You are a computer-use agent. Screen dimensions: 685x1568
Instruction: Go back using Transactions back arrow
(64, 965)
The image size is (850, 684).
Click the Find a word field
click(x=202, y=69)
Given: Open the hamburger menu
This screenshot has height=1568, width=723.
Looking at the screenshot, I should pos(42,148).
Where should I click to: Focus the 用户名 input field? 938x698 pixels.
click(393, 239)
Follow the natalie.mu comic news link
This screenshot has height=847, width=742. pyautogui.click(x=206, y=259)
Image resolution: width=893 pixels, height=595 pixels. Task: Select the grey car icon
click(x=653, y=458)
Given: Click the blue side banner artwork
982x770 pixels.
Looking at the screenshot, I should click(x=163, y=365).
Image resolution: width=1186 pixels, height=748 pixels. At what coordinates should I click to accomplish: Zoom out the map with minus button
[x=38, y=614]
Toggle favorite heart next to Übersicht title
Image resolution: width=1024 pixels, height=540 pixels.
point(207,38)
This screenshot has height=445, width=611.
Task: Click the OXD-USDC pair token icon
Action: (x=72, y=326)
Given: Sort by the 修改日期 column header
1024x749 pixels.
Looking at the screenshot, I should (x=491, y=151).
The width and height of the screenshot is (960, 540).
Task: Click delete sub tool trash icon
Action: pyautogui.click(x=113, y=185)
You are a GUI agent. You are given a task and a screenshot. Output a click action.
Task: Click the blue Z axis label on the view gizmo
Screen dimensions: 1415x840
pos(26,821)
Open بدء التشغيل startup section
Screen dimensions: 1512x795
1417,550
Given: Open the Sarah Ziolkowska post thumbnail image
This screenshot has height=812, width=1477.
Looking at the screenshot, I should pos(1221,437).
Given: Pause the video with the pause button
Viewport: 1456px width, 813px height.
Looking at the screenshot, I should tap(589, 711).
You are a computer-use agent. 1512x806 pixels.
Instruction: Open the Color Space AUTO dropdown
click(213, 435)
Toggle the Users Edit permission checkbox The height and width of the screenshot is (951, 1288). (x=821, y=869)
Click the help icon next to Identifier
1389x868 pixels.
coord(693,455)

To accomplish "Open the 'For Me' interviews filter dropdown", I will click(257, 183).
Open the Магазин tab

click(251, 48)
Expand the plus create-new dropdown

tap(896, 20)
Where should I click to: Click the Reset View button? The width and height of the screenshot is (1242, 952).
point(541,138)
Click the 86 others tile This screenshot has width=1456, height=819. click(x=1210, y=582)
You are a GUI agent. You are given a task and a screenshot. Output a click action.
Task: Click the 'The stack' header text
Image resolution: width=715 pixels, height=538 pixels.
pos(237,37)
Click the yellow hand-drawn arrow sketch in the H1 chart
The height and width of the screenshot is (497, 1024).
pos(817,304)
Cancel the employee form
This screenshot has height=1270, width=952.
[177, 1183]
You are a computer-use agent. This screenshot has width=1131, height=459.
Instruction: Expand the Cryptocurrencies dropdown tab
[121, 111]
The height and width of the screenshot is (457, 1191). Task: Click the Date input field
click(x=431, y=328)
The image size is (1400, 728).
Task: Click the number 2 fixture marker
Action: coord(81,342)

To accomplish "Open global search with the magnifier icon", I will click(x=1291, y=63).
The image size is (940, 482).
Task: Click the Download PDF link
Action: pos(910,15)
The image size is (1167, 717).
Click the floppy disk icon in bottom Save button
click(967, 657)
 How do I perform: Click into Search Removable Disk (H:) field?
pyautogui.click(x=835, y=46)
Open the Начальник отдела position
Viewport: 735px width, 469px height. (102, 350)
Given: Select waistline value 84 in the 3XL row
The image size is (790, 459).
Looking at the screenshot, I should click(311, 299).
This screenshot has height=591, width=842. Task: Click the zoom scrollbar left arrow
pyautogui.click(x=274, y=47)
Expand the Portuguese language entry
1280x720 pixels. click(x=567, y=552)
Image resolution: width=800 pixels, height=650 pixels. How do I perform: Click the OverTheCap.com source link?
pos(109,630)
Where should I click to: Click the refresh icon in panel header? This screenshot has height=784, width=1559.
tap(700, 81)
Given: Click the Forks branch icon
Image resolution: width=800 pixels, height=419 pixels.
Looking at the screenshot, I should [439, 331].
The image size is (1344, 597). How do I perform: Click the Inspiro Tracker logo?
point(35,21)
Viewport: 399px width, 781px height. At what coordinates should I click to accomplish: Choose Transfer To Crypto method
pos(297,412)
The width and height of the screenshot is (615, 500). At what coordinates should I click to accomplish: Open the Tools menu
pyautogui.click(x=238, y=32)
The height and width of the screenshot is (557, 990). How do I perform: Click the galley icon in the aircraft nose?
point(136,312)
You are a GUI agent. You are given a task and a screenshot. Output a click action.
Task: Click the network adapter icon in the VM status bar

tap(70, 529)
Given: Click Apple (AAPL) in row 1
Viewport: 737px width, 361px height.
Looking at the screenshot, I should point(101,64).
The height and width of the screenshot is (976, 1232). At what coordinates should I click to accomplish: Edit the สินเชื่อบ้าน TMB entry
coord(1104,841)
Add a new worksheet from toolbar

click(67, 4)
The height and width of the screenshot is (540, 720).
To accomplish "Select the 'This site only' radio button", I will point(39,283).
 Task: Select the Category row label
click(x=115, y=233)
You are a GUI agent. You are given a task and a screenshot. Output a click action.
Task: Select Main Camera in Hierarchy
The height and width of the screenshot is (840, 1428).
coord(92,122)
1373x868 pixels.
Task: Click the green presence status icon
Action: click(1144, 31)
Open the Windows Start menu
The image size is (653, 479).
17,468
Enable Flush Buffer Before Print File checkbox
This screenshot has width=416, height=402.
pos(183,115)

» **WHAT YOU HAVE TO DO**: Show each line of the records that contains the word "Select".

» **RESPONSE TO THE EXERCISE**:
Image resolution: width=893 pixels, height=595 pixels. Task: Select the grey car icon
Given: Select waistline value 84 in the 3XL row
To accomplish "Select the 'This site only' radio button", I will point(39,283).
 Task: Select the Category row label
Task: Select Main Camera in Hierarchy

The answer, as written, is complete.